*BRIEF*. Your task is to find every line of the listing that includes "YPKP" and copy it.

*INPUT RECORDS*.
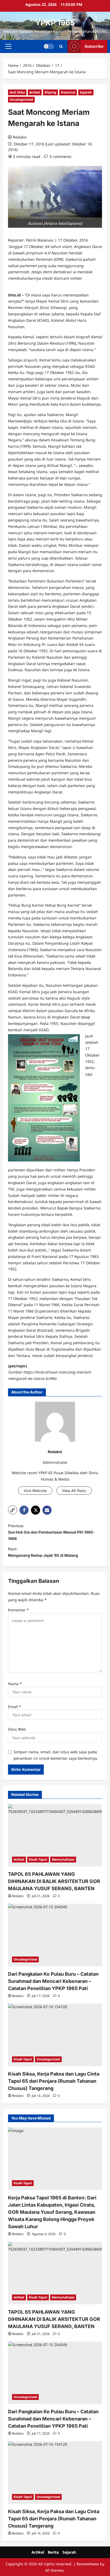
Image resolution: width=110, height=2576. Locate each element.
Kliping (50, 92)
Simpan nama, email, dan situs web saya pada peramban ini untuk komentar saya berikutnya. (56, 1755)
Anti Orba (17, 92)
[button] (8, 46)
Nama (15, 1683)
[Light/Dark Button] (49, 46)
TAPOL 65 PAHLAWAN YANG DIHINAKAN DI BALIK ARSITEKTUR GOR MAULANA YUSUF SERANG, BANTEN (54, 1881)
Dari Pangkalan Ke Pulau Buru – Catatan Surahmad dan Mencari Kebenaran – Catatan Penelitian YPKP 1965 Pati (53, 1981)
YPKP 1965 (55, 22)
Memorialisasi (63, 1859)
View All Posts (74, 1490)
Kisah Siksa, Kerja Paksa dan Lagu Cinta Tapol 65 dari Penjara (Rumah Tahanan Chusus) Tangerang (53, 2081)
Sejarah (86, 92)
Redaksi (20, 137)
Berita (53, 2552)
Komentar (18, 1609)
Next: (43, 1552)
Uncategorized (21, 99)
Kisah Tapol (38, 1859)
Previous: (51, 1532)
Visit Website (35, 1490)
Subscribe (94, 46)
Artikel (34, 92)
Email (14, 1706)
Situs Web (17, 1729)
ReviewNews (88, 2563)
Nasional (68, 92)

*EXERCISE RESULT*.
Dari Pangkalan Ke Pulau Buru – Catatan Surahmad dan Mencari Kebenaran – Catatan Penelitian YPKP 1965 Pati (53, 1981)
YPKP 1965 (55, 22)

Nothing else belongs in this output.